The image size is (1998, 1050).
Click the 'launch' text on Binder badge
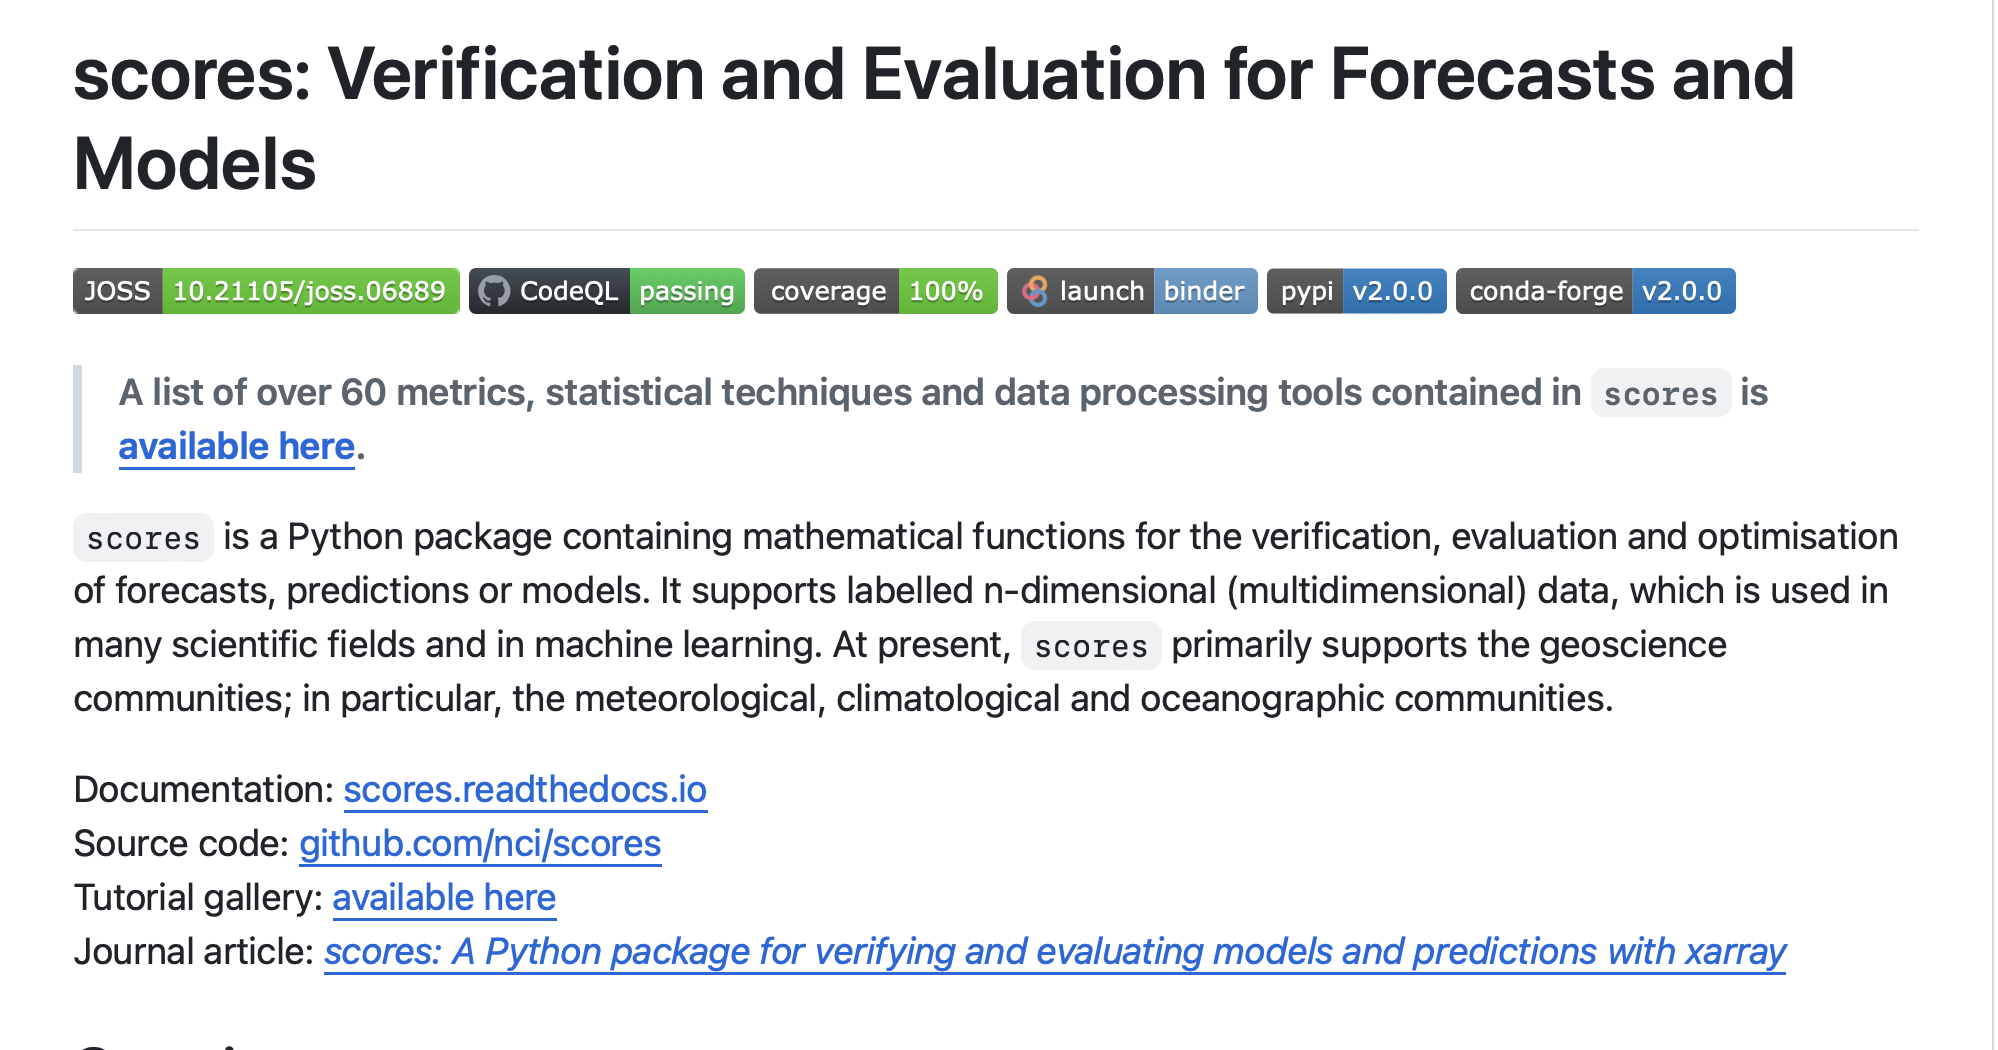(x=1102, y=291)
==
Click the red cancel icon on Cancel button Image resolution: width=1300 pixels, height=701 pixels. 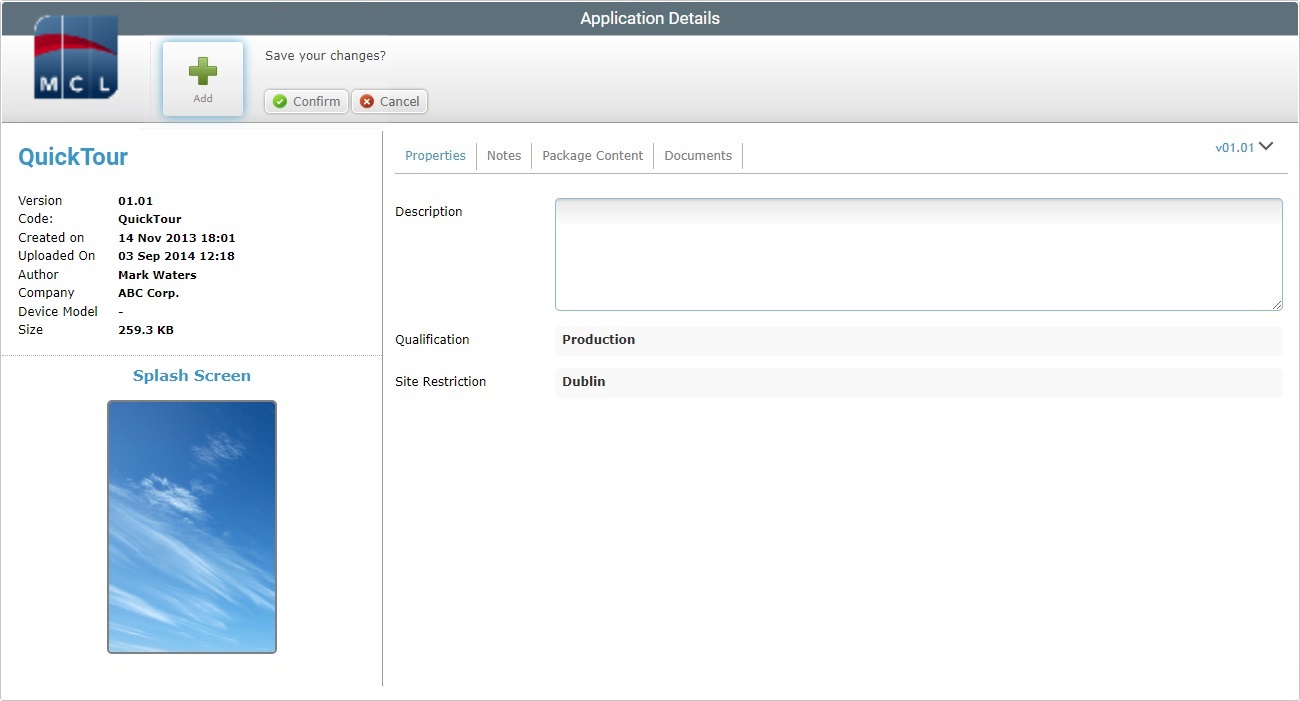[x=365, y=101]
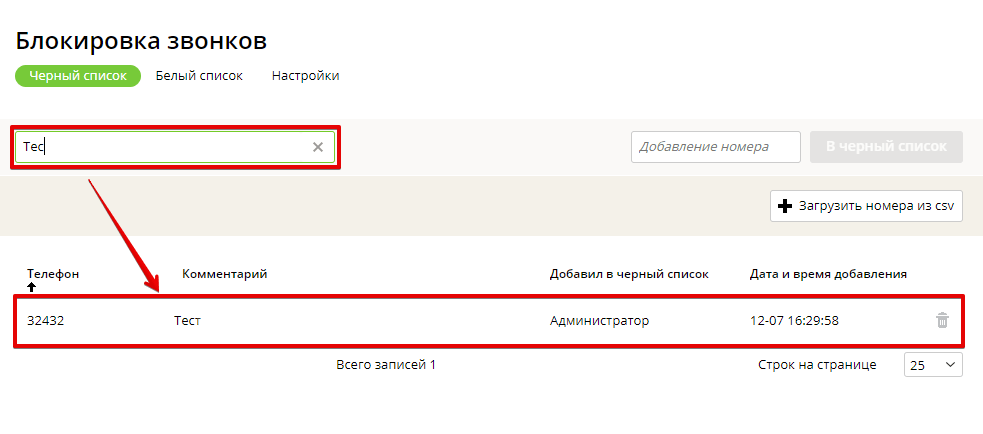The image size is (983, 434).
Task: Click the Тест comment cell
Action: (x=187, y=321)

» Task to complete
Copy the lines word for word, beginning at the line that has "The image size is (1998, 1050)." and stopping after the line that has "(x=1102, y=291)". Leave the pictures out.

» Result of the task
The image size is (1998, 1050).
Click the 'launch' text on Binder badge
(x=1102, y=291)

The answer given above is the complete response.